Microstructure, Spectroscopic Studies and Nanomechanical Properties of Human Cortical Bone with Osteogenesis Imperfecta

摘要

Bone is a natural protein (collagen)-mineral (hydroxyapatite) nanocomposite with hierarchically organized structure. Our previous work has demonstrated orientational differences in stoichiometry of hydroxyapatite resulting from orientationally dependent collagen-mineral interactions in bone. The nature of these interactions has been investigated both through molecular dynamics simulations as well as nanomechanical and infrared spectroscopic experiments. In this study, we report experimental studies on human cortical bone with osteogenesis imperfecta (OI), a disease characterized by fragility of bones and other tissues rich in type I collagen.

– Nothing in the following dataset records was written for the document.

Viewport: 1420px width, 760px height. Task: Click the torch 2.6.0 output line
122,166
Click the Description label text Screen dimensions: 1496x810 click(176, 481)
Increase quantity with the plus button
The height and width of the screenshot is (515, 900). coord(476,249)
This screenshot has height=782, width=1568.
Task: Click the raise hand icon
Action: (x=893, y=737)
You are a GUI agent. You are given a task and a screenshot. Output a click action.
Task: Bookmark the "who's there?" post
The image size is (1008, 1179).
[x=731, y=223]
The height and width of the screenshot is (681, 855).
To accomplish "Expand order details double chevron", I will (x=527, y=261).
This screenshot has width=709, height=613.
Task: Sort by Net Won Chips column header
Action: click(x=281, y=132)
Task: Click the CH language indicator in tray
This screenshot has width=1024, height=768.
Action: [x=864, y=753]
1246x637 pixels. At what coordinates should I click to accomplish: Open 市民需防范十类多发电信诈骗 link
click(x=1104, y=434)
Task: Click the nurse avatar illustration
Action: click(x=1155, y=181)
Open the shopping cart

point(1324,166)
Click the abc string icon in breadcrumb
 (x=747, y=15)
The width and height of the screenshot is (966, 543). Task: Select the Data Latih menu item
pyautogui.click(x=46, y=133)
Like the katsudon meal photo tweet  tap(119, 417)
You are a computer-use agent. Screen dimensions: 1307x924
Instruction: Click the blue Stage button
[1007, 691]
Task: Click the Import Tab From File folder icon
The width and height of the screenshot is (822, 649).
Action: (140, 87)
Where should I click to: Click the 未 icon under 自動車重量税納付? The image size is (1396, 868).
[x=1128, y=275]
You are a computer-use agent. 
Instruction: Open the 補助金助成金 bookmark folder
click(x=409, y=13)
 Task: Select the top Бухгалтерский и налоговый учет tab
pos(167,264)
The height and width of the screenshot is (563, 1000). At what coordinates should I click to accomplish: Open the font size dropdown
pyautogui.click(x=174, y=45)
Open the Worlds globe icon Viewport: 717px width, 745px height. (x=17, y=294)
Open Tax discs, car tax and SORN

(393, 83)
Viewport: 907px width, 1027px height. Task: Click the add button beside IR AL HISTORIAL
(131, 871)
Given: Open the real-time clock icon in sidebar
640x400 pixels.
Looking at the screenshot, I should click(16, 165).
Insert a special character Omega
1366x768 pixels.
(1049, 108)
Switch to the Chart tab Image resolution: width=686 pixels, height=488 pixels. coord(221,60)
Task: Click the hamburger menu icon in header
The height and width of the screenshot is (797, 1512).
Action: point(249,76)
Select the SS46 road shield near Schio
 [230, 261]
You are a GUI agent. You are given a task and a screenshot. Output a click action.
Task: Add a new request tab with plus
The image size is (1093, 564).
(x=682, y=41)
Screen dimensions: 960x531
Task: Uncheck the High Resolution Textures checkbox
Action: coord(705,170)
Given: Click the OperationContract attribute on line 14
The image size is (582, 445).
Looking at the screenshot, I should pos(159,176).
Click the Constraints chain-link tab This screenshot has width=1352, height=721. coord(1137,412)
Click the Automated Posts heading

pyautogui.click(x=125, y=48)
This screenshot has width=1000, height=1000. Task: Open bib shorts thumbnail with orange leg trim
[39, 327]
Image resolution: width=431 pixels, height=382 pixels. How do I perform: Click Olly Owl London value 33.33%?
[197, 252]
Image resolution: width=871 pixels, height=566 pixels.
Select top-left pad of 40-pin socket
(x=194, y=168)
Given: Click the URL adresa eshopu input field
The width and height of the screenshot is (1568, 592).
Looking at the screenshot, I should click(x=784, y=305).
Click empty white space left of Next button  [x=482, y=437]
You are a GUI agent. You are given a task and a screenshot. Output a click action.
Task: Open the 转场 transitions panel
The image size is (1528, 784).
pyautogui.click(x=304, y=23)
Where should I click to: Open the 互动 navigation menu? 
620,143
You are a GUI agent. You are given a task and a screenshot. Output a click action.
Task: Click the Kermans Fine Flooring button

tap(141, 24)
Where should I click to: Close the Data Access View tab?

About 90% of OI cases result from causative variant in one of the two structural genes (COL1A1 or COL1A2) for type I procollagens. Ol provides an interesting platform for investigating how alterations of collagen at the molecular level cause changes in structure and mechanics of bone. Fourier transform spectroscopy, electron microscopy (SEM), and nanomechanical experiments describe the structural and molecular differences in bone ultrastructure due to presence of diseases. Photoacoustic-Fourier transform infrared spectroscopy (PA-FTIR) experiments have been conducted to investigate the orientational differences in molecular structure of 01 bone, which is also compared with that of healthy human cortical bone. Further, in situ SEM static nanomechanical testing is conducted in the transverse and longitudinal directions in the OI bone. Microstructural defects and abnormities of OI bone were ascertained using scanning electron microscopies. These results provide an insight into molecular basis of deformation and mechanical behavior of healthy human bone and 01 bone.